Auckland is often known as the "City of Sails" for the large number of yachts that grace the Waitemata Harbour and the Hauraki Gulf. It could also be known as the "City of Volcanoes". Much of its natural character comes from the fact that it is built on the Auckland Volcanic Field which consists of about 48 volcanoes. All of the volcanoes are individually extinct but the volcanic field as a whole is not.
The indigenous peoples of New Zealand are the Māori, a large portion of whom have emigrated from their tribal villages in the last 60 years to cities such as Auckland. Representing about 11% of the city, most of these Māori are fully integrated into the urban culture and many are estranged from their tribal roots. Intermarriage rates have been substantial, so rather than appearing only as a prominently distinct ethnicity, an entire spectrum from European white to Māori has emerged. Like many indigenous peoples, the Māori suffered historical injustice at the hands of the colonizing British, though since the 1960s a revival of the Māori culture and language has emerged with New Zealand now celebrating the distinctness of its native inhabitants. Though most Māori speak far better English, New Zealand has added native Māori as an official language in 1987,however English is overwhelmingly dominant.

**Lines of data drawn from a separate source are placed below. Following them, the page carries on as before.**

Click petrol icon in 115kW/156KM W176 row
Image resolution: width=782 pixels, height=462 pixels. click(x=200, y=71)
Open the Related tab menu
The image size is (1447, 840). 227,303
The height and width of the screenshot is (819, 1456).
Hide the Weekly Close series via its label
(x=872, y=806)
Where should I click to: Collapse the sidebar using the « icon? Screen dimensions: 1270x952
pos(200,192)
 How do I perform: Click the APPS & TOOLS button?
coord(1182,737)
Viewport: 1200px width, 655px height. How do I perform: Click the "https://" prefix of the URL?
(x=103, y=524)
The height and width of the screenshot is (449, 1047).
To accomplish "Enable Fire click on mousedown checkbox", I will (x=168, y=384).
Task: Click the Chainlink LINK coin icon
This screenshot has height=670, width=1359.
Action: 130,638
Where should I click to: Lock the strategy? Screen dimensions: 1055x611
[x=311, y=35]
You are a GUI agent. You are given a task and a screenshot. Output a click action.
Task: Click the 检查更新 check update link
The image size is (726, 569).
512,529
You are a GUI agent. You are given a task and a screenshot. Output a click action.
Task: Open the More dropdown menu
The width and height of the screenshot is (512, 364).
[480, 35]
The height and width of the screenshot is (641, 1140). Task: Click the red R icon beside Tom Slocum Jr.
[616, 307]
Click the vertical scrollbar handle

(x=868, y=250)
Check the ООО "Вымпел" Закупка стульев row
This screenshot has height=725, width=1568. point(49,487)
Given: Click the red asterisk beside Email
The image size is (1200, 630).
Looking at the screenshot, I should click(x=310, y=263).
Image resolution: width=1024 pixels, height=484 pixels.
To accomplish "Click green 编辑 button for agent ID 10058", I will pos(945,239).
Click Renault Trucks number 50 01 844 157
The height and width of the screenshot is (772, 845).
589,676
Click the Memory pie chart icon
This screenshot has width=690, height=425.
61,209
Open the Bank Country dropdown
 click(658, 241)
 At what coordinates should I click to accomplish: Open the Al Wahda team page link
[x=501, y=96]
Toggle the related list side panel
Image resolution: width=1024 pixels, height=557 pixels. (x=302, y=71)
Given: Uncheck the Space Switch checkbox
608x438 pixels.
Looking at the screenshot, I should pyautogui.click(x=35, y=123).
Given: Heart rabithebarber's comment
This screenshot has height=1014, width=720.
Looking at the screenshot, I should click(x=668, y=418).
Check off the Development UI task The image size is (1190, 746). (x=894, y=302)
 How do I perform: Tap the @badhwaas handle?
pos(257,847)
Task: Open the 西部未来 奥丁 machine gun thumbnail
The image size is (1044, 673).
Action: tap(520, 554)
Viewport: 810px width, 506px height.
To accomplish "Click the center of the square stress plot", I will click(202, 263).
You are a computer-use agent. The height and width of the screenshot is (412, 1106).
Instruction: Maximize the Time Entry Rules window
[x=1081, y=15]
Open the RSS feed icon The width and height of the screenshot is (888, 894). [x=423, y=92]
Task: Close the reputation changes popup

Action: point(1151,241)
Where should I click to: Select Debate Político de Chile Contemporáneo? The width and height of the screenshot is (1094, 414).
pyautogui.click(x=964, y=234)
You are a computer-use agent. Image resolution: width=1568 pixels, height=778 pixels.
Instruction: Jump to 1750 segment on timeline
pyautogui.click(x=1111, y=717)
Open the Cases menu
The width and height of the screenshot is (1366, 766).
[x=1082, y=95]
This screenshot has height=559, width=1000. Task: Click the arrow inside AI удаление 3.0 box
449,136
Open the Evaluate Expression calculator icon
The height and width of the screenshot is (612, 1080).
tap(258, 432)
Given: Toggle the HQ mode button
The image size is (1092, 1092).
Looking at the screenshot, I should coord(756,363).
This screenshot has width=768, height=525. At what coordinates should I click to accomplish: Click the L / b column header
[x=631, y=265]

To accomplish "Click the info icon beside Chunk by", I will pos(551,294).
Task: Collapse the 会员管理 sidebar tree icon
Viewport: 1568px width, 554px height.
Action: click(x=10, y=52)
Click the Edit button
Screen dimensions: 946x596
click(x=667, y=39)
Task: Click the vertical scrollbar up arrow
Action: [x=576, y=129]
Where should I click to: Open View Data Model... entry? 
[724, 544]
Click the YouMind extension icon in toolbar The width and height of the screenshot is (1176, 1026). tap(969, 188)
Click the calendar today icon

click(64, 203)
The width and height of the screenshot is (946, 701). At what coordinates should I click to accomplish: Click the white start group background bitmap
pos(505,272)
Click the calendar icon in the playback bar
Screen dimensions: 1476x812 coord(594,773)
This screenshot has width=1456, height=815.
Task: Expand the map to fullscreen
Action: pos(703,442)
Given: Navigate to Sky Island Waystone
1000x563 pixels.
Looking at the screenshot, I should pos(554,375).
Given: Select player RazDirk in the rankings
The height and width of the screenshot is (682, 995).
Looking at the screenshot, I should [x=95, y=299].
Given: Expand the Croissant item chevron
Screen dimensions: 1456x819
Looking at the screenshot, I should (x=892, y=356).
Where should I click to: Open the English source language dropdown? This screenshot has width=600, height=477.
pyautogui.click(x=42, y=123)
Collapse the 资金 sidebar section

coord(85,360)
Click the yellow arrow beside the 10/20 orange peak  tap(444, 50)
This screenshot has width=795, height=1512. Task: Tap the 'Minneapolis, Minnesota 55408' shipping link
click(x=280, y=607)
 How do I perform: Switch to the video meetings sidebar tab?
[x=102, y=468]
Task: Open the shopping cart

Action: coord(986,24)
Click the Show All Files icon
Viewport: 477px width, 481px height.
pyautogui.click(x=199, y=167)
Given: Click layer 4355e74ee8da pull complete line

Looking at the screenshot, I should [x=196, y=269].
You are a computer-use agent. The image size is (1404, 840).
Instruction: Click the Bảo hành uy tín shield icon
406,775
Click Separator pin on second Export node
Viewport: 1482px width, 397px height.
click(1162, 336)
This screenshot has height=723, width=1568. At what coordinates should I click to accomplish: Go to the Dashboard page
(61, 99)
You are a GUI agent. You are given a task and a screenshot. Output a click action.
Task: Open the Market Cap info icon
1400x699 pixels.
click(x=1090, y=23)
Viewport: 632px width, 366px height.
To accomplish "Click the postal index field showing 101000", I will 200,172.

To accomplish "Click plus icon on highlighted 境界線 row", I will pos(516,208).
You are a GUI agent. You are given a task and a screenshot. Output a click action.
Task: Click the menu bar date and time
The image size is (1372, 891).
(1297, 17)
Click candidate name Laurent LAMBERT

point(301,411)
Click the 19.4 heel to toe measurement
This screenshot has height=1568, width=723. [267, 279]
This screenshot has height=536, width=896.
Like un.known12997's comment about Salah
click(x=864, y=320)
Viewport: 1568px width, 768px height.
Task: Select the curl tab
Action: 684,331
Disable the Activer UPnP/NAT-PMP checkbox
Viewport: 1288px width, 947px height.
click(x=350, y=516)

Auckland is generally a fairly safe place to visit. Be vigilant as you would in any other cities in the world, and with a little bit of common sense you will be safe. Being part of a group is obviously safer than walking about alone, particularly for women. Try to stay in lit areas and avoid dark side streets. Consider carefully where you leave your car especially if you park it in daylight and will have to relocate it after nightfall. Theft from cars is a common problem in New Zealand, so don't leave valuables in your vehicle, or at least make sure that they are hidden from sight.